Here are the 3 Secrets To Making the Best-Ever Vanilla Frosting
- Use only a whisk attachment on a stand mixer, the paddle attachment will not whip the frosting to the fluffy, cloud-like texture.
- The temperature of the butter is key. Here’s how to quickly bring butter to room temperature.
- Allow the mixture to whip for a solid 5 minutes. Letting the mixer run for a prolonged time allows the butter and sugar to whip up into a luscious, pillowy texture that incorporates a lot of air for a mouthfeel that teeters on the precipice of mousse-like. Because air is essentially an ingredient, the sugar is less dominant for perfectly sweet, never cloying, icing for the cake.

Recipe Notes:
- You can make this vanilla frosting recipe in advance and refrigerate it. You’ll need to bring it back to room temperature before you use it and it should be re-beaten for a minute or so for optimal results.
- If ever there is one place where unsalted butter is non-negotiable, it’s in a vanilla frosting. Salted butter will totally overpower this recipe.
- Whipping cream is perfect for the most airy, fluffy texture but regular milk definitely works too. The difference is subtle (but worth using cream if you have the option).

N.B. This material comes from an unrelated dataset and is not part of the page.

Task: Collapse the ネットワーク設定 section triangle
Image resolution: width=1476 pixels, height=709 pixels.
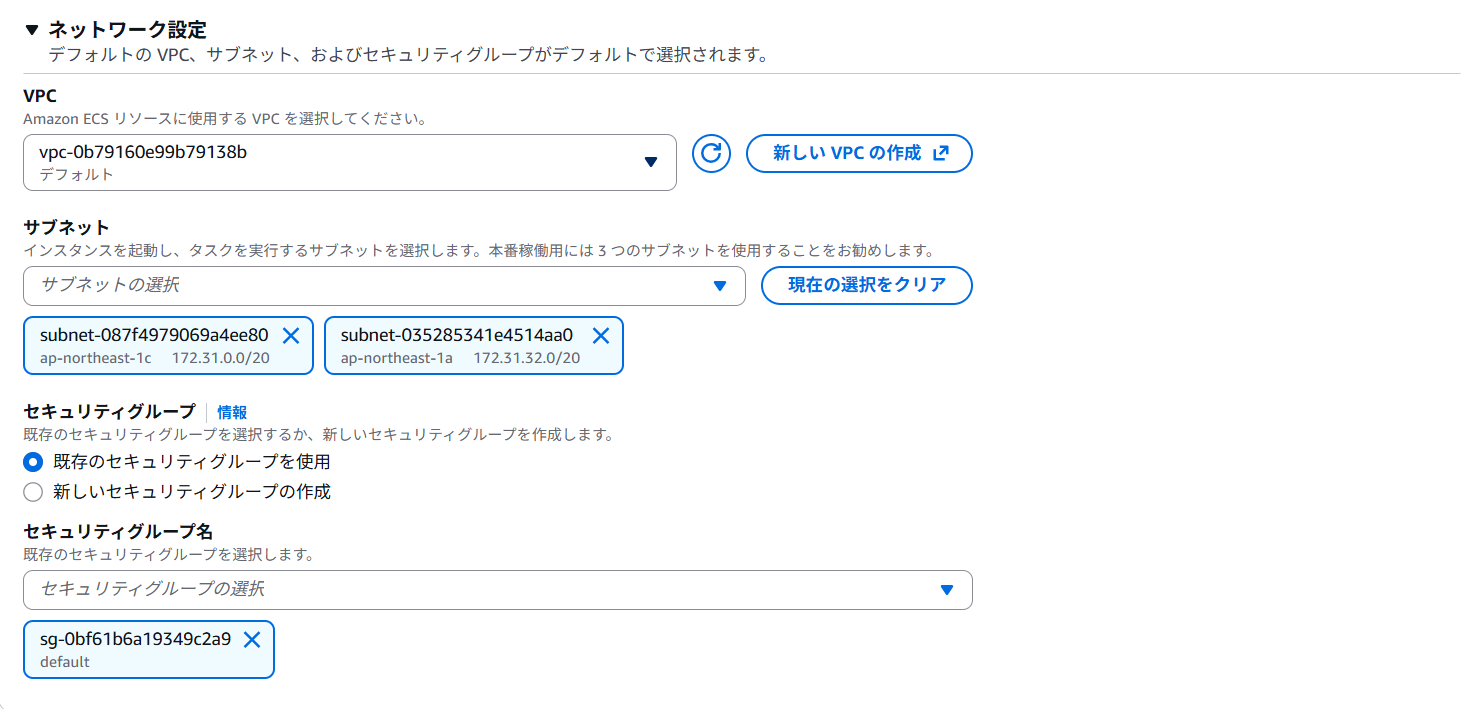Action: pyautogui.click(x=31, y=30)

- As the frosting sits, it will thicken and become drier. This is because the sugar absorbs the free liquid. If you are not using it immediately after the 5-minute beating time is up, beat in 1-2 tablespoons more cream or milk just before filling your piping bags.

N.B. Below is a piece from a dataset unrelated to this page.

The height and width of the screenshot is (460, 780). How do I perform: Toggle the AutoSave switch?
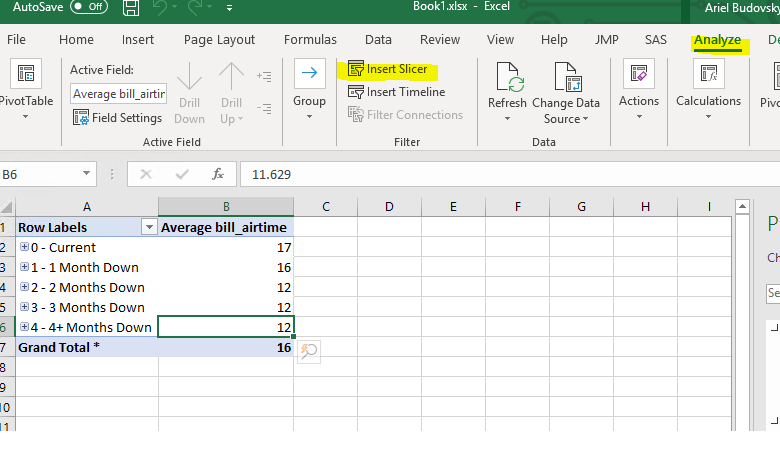pos(88,7)
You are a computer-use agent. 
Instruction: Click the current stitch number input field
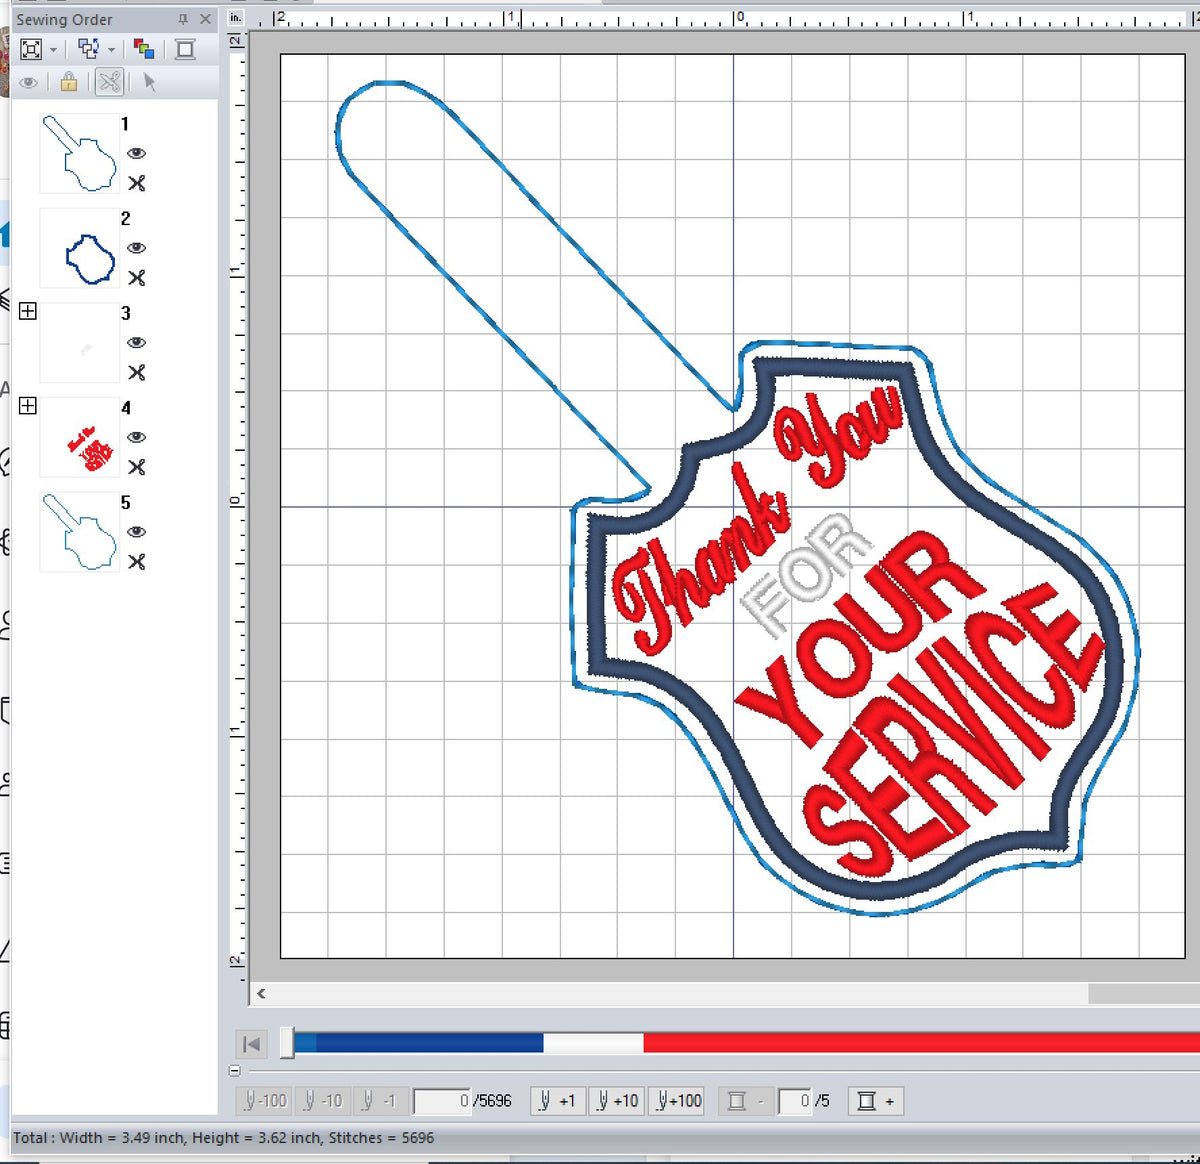click(x=441, y=1101)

- This recipe yields enough frosting to frost and fill a two-layer 9″ cake, or 24 cupcakes. If you’d like to frost the cake and then pipe additional details, make 1 1/2 times this recipe.
- As with any butter-based frosting recipe, you only want to frost a cake once it is completely cooled. Even a slightly-warm cake (any warmer than room temperature) will make the butter in the frosting melt and the frosting will become greasy and/or slide a bit off the cake.
Where To Use this Vanilla Frosting:
Easy 5-Minute Fluffy Vanilla Frosting
Ingredients
- 12 oz softened unsalted butter (1 1/2 cups)
- 13.5 oz confectioners' sugar (3 1/3 cups)
- 6 tbsp whipping cream or milk
- 1 tsp pure vanilla extract
- 1/8 tsp fine sea salt
Instructions
- Combine all ingredients in stand mixer fitted with whisk attachment. Beat on medium-high speed for 5 minutes, until very pale and very fluffy. Pause several times to scrape down sides of mixer bowl.
Notes
This makes enough frosting for 24 simply-frosted cupcakes, one 9×13″ slab cake, or two 9″ cake layers. If you want enough frosting to pipe details on the cake or make dramatic cupcake swirls, use 16 oz (by weight) butter, 18 oz confectioners’ sugar, 5 1/2 tbsp cream, 1 1/2 tsp vanilla and keep the salt the same.